Entre los años 1971 y 1972 el pintor surrealista chileno Roberto Matta –radicado en Europa y que había obtenido reconocimiento mundial– se interesó por el fenómeno, lo que le dio al estilo proyección internacional. Desde entonces, muralistas chilenos pintaron en distintos países. En el caso de González, plasmó algunos de sus murales en Holanda, Francia, Italia, Cuba, Perú y Ecuador. Más tarde, el golpe de estado contra el gobierno de Allende truncaría la experiencia. Muchos muralistas resultaron detenidos, exiliados o muertos. Y la gran mayoría de sus trabajos fueron borrados.
“Se produjo un vacío histórico durante muchos años”, dice González, aunque reconoce que con el paso del tiempo y la irrupción de nuevas generaciones renació el interés por estudiar aquella experiencia desde lo artístico, pero también desde lo social. Muchos trabajos que comenzaron como tesis de estudiantes interesados en el tema se convirtieron en libros y páginas web hasta dar forma a una bibliografía creciente, en los últimos años, en la que destacan títulos como Puño y letra , de Eduardo Castillo; Un grito en la Pared , de Mauricio Vico y Mario Osses o Los Trovadores de la Imagen , de Sabrina Cuadra.

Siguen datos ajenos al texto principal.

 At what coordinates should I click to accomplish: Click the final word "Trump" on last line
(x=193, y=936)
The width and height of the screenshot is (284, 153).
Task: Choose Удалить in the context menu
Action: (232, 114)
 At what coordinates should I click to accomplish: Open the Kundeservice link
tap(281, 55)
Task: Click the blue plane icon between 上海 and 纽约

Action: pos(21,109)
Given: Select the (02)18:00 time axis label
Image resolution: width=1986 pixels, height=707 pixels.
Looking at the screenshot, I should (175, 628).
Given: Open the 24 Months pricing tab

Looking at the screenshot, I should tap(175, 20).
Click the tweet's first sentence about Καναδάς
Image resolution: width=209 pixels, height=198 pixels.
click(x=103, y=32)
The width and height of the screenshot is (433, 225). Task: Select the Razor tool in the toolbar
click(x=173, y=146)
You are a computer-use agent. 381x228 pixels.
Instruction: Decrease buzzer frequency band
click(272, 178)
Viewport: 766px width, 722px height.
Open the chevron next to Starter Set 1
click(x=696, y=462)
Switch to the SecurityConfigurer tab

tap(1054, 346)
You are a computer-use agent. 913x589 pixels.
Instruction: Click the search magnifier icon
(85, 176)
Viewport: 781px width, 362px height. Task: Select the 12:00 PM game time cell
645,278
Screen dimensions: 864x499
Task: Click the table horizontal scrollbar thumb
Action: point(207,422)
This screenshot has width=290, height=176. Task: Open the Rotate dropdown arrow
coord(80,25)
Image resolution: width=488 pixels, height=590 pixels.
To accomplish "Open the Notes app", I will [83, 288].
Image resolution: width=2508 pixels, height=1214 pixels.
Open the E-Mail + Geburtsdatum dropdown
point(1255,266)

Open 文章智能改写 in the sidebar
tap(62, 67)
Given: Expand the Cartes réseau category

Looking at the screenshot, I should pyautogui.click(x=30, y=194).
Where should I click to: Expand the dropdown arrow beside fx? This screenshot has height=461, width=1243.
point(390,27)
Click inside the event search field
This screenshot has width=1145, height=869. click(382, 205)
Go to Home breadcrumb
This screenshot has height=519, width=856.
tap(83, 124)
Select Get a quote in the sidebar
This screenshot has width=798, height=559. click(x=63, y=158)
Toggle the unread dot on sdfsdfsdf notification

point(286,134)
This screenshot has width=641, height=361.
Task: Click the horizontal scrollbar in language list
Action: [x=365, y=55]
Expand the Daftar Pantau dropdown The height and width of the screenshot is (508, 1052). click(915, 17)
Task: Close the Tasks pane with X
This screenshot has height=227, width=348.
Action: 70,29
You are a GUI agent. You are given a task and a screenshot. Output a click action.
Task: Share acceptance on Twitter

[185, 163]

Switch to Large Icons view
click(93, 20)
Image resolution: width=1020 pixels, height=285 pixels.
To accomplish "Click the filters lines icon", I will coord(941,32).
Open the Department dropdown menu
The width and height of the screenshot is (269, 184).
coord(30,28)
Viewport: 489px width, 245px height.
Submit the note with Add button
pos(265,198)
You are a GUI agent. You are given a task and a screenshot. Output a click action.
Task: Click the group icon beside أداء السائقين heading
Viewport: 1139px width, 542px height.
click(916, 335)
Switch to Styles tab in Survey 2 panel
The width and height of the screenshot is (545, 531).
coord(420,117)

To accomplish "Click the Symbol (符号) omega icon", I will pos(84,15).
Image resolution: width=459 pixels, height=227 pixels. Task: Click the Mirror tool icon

Ese renacimiento del interés entraña también sus peligros, opina González: “el mural de las brigadas es una forma de expresión popular que se forjaba dialogando con la gente. Y hoy el gran problema que encontramos los que somos muralistas, pero también militantes, es que el mercado quiere adueñarse de ese estilo para hacer campañas publicitarias. Frente a esto nosotros seguimos pintando. No con nostalgia, sino para estimular las luchas sociales”.